Nestes tempos obscuros, em que generais acenam com quarteladas, tentando sensibilizar frações importantes da sociedade que estão profundamente desencantadas com “tudo isso que está aí”, veio-me à tona uma série de reflexões do ex-presidente Fernando Henrique Cardoso, que é filho de militar. São reflexões breves, compiladas no livro “A soma e o Resto”, um olhar sobre a vida aos 80 anos. À certa altura, FHC é indagado sobre como gostaria de ser lembrado. E ele: “Não prendi ninguém, não fui violento, exerci o poder democraticamente, ajudei a criar as condições de um futuro melhor para o Brasil”.
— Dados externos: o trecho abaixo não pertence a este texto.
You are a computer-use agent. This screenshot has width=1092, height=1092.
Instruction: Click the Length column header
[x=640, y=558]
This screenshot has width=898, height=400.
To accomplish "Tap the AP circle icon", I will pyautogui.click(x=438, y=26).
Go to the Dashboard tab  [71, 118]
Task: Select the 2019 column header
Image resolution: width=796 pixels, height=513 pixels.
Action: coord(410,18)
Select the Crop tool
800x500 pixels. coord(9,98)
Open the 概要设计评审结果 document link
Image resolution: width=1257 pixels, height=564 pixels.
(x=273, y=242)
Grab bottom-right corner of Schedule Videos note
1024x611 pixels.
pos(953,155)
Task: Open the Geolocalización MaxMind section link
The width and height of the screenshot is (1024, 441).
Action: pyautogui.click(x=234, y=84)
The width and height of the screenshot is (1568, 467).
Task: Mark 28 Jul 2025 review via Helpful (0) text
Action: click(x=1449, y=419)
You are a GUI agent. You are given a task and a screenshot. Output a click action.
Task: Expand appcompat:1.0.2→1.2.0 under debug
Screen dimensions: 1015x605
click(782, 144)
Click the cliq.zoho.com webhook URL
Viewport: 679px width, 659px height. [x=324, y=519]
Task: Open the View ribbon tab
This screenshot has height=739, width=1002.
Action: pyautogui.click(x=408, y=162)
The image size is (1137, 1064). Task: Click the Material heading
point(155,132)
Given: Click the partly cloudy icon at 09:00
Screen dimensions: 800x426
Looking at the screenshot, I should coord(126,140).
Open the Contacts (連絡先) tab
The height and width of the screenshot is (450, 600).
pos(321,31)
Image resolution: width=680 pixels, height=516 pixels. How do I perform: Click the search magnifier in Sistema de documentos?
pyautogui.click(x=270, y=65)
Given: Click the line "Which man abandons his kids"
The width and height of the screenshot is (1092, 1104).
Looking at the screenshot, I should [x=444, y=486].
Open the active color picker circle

O respeito à democracia e outros gestos elevados, que são comuns em estadistas, precisam estar sendo sempre mencionados pelas lições que encerram em momentos históricos de um País que não está livre de sobressaltos e retrocessos, a despeito de avanços experimentados ao longo do tempo. Tanto mais quando um general, Hamilton Mourão, tenta encarnar a versão golpista dessas tristes etapas e nada sofre porque o governo que temos, o do presidente Michel Temer, padece de firmeza, seriedade e compromissos éticos. Por não querer derramamento de sangue entre irmãos brasileiros foi que João Goulart brecou ensaios de reação – espasmódicos, diga-se a verdade – à longa noite das trevas instaurada em 1964.
Juscelino Kubitscheck, um dos mais carismáticos líderes políticos que o Brasil já teve, anistiou rebelados de Jacareacanga e Aragarças que pegaram em armas para derrubar o seu governo democrático. Costumava dizer que não tinha compromisso com o erro: em cometendo-o, procuraria corrigi-lo, para reposição da justiça e da verdade. Quantos governantes seriam capazes de atitudes assim? O general João Baptista Figueiredo fechou o ciclo dos generais pedindo ao povo que o esquecesse. O primeiro presidente do ciclo golpista – que os militares chamam de revolucionário – Castello Branco abriu a porteira para a prorrogação do próprio mandato. Docemente constrangido? Não há indícios históricos desse tipo de manifestação.
É de ruborizar a cantilena que militares voltam a proclamar, como se estivessem cortando um dobrado, de que eles só chegam ao poder por exortação do povo. São os predestinados, os ungidos como salvadores da Pátria, prontos a livrar o País dos riscos que aparecem no horizonte. Aos desmemoriados cumpre lembrar que em 64 os militares propunham-se a acabar com o comunismo e a roubalheira. De concreto, a roubalheira sofisticou-se no âmbito do próprio poder, de que são exemplos os mensalões, petrolões e outros escândalos que pipocam. Quanto a acabar o comunismo, pura falácia. Ninguém extingue a ideia ou o projeto comunista, que perpassou ciclos históricos grandiosos. O que pode haver é repressão ao ativismo político de esquerda. Já na ditadura de Getúlio Vargas, que operou o Estado Novo de Felinto Muller e Lourival Fontes, deu-se a cassação do registro do Partido Comunista Brasileiro e líderes como o comandante Luís Carlos Prestes foram perseguidos de forma tenaz. Na retomada da ditadura, agora nos moldes militares, a partir de 1964, a repressão começou mirando os de sempre: os comunistas. Mas dessa vez o expurgo amplo demais, provocando um deserto de cérebros no País. Sobreviveram apenas as vacas fardadas, título que o general Olympio Mourão Filho se atribuiu, desiludido com os rumos da “redentora” que lhe coube empalmar saído de Juiz de Fora, nas Minas Gerais.
Um dos Mangabeira da política – creio que o Octávio – qualificava a democracia como uma planta tenra que precisava ser constantemente adubada para florescer. A conjuntura a que o Brasil tem sido arrastado ultimamente favorece elucubrações fascistas – e o descrédito das instituições políticas ajuda a formar cenários lamentavelmente propícios a situações de força, a rupturas da ordem constitucional vigente. Até porque Poderes constituídos, como o Judiciário, estão na berlinda, em que pese o esforço de alguns magistrados em passar a limpo de verdade as corporações nacionais, batendo-se contra os arreganhos de populistas como o Sr. Luiz Inácio Lula da Silva. Quer queiram ou não os demagogos, populistas, golpistas e vivandeiras de quartéis, a democracia é regime a ser preservado – e o será, contra todas as tentativas que forem articuladas para matá-la.